Ron Patnosh use to joke that he came with building at St. Raymond. Now a piece of it belongs to him.
The all-boys Catholic school officially dedicated its gym its legendary teacher, athletic director and baseball coach during a ceremony on June 20. A scholarship fund was also established in his named.
Patnosh died of an apparent heart attack. last September at the age of 76 after serving as the school’s baseball coach for 48 years. St Raymond and its alumni wanted to do something that ensured all that he did would be remembered for years and years to come.
“He did a tremendous amount of stuff on the baseball field, but it was definitely so much more, as a teacher, colleague, and an administrator and as an athletic director,” Ravens athletic director Ben Aguirre said. “Just having something permanent in his name was only right.”
More than 150 of his former, colleagues, players, opposing coaches and his family gathered a the school to see the dedication of the Ron Patnosh Gymnasium.
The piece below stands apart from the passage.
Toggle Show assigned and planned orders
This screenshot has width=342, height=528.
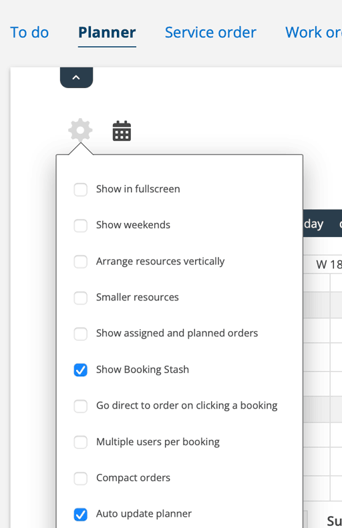coord(81,334)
Those who knew him best said while he would have been appreciative of the honor, Patnosh never liked having too much importance placed on him.
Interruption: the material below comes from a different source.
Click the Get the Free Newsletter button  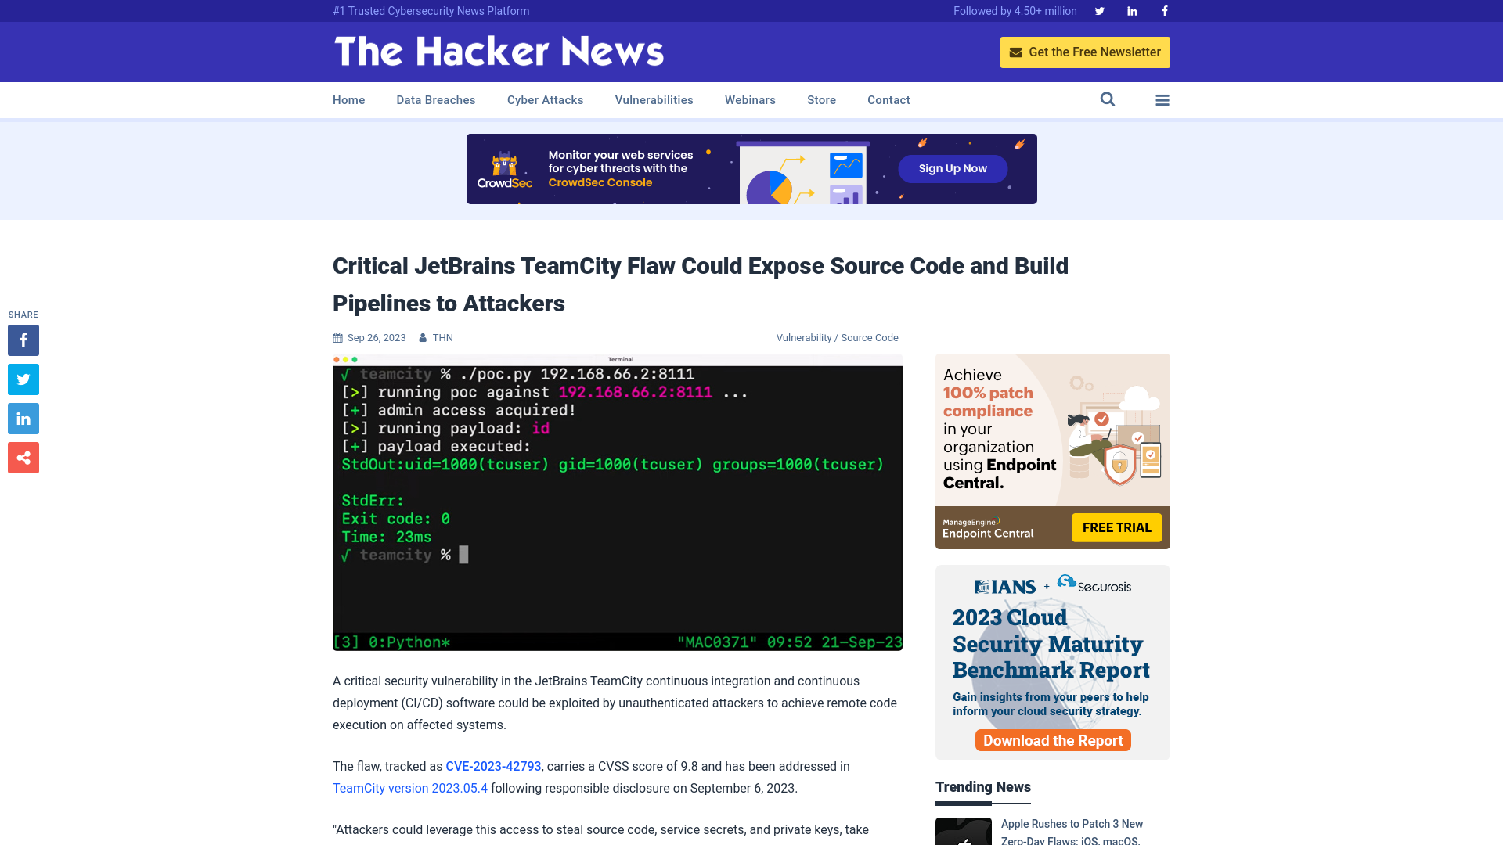[x=1085, y=52]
“He was extremely humble, low key and didn’t want any attention,” St. Raymond baseball coach Marc DeLuca said. “If he was around he’d probably be really ticked off about this thing, but he deserved it.”
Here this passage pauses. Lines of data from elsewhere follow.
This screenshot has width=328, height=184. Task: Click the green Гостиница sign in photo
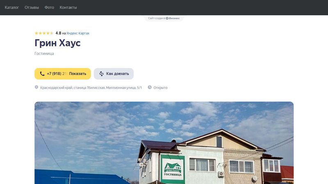click(x=173, y=168)
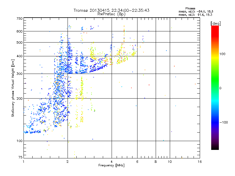The image size is (235, 176).
Task: Click the 'RwPretec (8p)' subtitle
Action: [x=111, y=14]
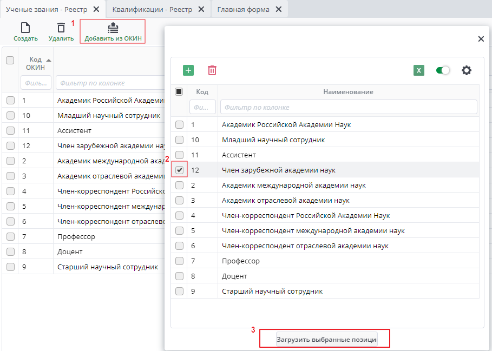Check the Доцент row checkbox in main table
Viewport: 492px width, 351px height.
click(10, 251)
Patnosh was one of the CHSAA’s most successful and longest tenured baseball coaches. He started the Raven’s baseball team in 1964 and won 1,080 games, second only to Archbishop Molloy’s Jack Curran in the CHSAA. St. Raymond claimed city championships in 1980 and 1989 and nine division titles in his tenure. Patnosh, a history teacher, served as assistant principal for 15 years. He retired in 2010.
“He dedicated his entire life to the children here,” said Mary Ellen Storniola, Patnosh’s sister “He loved teaching. He loved coaching. He loved mentoring. He got as much from the children has he gave them.”
At his funeral countless former students and players came up to her to thank her for what Patnosh did for them. Many mothers told her how their sons might have ended up in gang, jail or much less successful had it not been for him. Storniola remember her brother always coming to his kids’ aid.
“He would immediately get up and he would leave to go to the Bronx because he got a call that there was a young man in the bar who should be or someone was in trouble,” she said. “He didn’t think two minutes about it. He just took care of it.”
His former player remember a man who got them excited to play the game and demanded they play it a certain way. Ravens junior varsity coach Cliff Gonzalez, a 1985 graduate, played for Patnosh for four seasons before starting a minor league career, He finds himself channeling his former coach’s passion when it is needed most.
“Every year I have my Patnosh moment,” he said. “When the team is down or losing, I’ll kick a helmet or throw a bat.”
The school wanted to make sure none of what Patnosh stood or was forgotten by future generations of students, teachers and coaches at the school. Name they gym in his honor will serve as a permanent reminder to all.
“He just thought we was a regular coach, loved baseball, loved teaching,” DeLuca said. “Something like this will preserve this and keep his name around for the people who he didn’t coach.”